Arkansas, World War I Discharge Records Index, 1917–1918

As Michael mentioned yesterday, County courthouses are often a hidden treasure trove of military records, and one that is rarely thought of. During WWI, Arkansas counties kept a record of Draft discharges. From 1917–1918, different counties collected more than 36,000 cards of men and women who served in World War I. These discharge records from the Arkansas History Commission offer a wealth of information that can help add context to the lives of your ancestors.

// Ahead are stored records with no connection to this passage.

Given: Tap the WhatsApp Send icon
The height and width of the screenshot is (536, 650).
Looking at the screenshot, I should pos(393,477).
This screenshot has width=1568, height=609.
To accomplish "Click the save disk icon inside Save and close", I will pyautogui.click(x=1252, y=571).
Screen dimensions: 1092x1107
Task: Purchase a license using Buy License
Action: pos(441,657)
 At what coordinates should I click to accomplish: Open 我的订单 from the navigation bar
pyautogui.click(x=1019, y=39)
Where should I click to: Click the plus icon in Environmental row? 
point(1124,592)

US National Archives, Awards and Decorations System File, Dec 1965–Nov 1972

It is often very exciting to discover an ancestor who received an award for exemplary service. This dataset contains information on the awards and decorations of honor that were awarded to allied foreign military personnel, soldiers, sailors, and U.S. military officers. During the American Civil War, the Medal of Honor was established as the highest military decoration given by the United States government to members of the armed forces. In order to receive such a medal, the individual must have risked their own life “above and beyond the call of duty in action” against the enemy of the U.S. Many military decorations were also awarded during the Vietnam War, which took place between the years of 1955 and 1975.

War Records of the Knickerbocker Club, 1914­–1918

Sometimes books about the military can provide the most contextual information about those who served. In honor of the soldiers who served in WWI, the Board of Governors of the Knickerbocker Club, a gentleman’s club in new York City, appointed a committee whose responsibility was to gather the names of the members who had served in WWI. The first attempt to compile this information was deemed unsuccessful, but in September 1919 Francis R. Appleton, Jr. successfully undertook the project. He created a questionnaire that asked for a full report on each soldier’s war activities. To his delight, he received 298 completed surveys and 165 photographs of members who served. It took over a year to compile and validate the information Appleton had gathered, however, in 1921, the book was finally published. A unique publication, this book provides short, detailed stories about many soldiers. And, as a special treat, many excerpts include an original photograph of the soldier.

Sometimes, it can be tough to find your ancestors in specific military records, but don’t get discouraged, Remember, you can often discover information by thinking outside the box and diving into databases that you’ve never seen before. We hope that these must-search collections can help you get one step closer to discovering your family’s story.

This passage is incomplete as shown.